RECORDS SHOWN START
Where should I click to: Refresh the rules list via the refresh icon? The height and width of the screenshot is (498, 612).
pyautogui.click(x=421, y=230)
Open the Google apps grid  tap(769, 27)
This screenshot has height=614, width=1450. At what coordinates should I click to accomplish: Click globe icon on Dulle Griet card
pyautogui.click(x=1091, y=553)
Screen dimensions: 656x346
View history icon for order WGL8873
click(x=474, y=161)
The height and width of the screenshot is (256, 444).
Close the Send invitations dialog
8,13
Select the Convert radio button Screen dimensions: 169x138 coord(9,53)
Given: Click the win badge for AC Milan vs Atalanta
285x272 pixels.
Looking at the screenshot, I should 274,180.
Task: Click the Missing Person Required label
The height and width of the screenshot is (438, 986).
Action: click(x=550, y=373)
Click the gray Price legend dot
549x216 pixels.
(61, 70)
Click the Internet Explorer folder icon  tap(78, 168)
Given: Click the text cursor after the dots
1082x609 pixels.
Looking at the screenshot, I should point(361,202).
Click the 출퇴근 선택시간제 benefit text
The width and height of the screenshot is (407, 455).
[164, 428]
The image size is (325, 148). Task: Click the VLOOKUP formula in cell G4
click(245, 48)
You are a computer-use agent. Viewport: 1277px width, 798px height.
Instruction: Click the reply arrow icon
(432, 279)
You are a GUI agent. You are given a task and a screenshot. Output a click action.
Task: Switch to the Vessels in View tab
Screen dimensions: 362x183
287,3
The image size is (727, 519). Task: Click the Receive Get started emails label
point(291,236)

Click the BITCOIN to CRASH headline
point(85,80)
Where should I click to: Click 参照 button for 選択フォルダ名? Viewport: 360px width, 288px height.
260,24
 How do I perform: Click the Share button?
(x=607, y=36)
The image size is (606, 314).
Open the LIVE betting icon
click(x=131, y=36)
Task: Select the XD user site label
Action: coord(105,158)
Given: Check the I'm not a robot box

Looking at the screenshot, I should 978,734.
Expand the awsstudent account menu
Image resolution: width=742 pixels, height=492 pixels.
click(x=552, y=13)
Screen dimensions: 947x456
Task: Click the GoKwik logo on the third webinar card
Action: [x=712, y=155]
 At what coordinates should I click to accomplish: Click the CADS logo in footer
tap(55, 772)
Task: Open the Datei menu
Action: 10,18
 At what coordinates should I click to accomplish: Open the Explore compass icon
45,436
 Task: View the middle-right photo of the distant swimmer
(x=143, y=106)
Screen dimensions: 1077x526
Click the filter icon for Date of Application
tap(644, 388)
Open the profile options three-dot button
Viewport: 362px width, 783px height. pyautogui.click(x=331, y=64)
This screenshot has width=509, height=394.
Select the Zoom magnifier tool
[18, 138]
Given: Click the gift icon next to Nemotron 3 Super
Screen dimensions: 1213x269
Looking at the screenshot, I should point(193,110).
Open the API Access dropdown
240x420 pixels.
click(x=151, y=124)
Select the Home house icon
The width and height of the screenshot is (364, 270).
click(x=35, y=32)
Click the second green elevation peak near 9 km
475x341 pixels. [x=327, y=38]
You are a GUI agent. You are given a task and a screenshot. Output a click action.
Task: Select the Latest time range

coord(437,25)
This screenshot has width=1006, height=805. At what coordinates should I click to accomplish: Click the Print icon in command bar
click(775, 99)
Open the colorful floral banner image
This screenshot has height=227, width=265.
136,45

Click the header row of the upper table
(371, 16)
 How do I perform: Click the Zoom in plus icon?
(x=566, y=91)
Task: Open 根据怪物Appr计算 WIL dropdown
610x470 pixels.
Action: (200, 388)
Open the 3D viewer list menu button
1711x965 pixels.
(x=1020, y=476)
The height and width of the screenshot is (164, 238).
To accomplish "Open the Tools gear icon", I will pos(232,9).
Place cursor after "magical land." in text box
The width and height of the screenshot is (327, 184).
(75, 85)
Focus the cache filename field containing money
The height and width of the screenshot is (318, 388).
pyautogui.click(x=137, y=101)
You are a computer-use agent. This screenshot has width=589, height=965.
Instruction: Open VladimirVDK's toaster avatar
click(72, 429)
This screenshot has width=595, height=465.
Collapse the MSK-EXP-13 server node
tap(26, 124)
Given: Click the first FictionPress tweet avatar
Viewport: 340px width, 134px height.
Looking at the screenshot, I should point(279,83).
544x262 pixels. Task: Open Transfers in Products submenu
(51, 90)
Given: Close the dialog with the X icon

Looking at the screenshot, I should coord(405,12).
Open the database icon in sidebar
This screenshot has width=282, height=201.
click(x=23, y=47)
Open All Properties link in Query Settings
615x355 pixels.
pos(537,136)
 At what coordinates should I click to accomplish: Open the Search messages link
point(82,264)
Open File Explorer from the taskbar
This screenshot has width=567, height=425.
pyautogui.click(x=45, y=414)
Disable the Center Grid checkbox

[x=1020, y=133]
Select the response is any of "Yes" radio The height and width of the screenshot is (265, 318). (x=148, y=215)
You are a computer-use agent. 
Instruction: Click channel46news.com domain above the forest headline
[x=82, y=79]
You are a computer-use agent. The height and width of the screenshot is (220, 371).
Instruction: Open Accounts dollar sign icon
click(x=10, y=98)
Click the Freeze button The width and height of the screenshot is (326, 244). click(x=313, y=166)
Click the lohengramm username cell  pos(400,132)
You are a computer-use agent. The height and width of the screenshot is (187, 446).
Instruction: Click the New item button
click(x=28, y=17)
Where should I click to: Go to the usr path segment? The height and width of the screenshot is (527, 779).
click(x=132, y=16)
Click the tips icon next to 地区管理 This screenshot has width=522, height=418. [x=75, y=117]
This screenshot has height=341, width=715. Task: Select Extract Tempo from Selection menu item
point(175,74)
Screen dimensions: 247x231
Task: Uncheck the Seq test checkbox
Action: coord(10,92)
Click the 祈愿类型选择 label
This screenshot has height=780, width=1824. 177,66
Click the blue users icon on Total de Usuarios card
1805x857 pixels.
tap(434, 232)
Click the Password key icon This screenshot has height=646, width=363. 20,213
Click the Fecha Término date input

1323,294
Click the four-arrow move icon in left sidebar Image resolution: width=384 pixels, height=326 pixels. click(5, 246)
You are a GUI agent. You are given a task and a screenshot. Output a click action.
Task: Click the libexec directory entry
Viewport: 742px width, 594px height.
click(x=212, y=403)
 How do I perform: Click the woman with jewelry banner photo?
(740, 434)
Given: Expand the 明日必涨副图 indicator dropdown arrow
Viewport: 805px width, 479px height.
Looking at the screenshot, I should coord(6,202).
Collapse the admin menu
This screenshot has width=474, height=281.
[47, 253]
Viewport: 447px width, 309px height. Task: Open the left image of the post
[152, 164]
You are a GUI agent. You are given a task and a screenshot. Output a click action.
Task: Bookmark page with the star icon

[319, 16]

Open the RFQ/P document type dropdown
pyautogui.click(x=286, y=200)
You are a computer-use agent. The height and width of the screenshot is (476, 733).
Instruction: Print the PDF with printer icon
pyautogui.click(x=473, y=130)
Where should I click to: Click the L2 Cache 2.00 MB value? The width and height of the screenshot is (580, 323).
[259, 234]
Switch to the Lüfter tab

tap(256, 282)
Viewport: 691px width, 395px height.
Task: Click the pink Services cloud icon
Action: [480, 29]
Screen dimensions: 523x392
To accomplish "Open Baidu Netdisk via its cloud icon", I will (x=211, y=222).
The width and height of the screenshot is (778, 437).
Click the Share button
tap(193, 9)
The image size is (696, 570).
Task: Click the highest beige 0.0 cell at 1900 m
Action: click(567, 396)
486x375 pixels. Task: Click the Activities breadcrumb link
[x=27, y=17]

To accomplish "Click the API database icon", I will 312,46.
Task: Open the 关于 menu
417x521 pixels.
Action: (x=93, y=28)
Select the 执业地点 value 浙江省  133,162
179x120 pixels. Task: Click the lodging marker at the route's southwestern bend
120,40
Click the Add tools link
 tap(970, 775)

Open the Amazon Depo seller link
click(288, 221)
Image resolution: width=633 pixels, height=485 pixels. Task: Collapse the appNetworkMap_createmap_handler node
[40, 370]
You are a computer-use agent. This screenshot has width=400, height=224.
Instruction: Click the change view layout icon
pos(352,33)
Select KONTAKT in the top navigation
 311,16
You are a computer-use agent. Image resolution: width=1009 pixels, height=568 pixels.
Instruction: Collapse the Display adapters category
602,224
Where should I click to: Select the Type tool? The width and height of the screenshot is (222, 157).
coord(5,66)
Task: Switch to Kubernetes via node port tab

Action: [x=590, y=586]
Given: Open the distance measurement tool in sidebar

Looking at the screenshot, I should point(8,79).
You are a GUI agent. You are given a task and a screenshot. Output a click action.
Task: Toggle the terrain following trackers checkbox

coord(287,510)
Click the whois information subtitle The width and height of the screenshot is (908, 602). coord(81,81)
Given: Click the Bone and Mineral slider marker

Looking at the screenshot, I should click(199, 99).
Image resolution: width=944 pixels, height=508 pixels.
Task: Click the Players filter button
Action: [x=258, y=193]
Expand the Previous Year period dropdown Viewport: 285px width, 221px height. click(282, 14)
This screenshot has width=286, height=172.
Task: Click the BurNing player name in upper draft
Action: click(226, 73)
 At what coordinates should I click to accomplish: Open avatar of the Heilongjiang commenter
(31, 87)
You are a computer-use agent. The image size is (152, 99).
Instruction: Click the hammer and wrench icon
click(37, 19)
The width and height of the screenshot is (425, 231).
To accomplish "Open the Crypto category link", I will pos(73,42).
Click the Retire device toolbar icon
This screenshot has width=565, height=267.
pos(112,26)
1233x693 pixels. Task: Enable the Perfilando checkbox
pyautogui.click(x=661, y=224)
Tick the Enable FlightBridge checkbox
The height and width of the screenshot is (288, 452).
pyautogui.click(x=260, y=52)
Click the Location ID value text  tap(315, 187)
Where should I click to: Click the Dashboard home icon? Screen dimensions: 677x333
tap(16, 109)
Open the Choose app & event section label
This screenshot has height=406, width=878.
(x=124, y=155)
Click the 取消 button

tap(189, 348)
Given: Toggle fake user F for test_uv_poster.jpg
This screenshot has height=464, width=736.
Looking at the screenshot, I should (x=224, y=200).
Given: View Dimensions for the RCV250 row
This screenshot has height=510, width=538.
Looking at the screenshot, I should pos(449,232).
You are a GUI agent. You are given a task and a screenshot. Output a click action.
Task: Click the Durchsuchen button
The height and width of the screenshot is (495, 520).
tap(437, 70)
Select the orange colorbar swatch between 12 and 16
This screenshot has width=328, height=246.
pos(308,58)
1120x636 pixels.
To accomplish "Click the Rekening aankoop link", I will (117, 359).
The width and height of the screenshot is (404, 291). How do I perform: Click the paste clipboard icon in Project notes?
RECORDS SHOWN END
What you should output is every line of the records above, from the first through the line containing "Open the Google", unchanged.

Where should I click to: Refresh the rules list via the refresh icon? The height and width of the screenshot is (498, 612).
pyautogui.click(x=421, y=230)
Open the Google apps grid  tap(769, 27)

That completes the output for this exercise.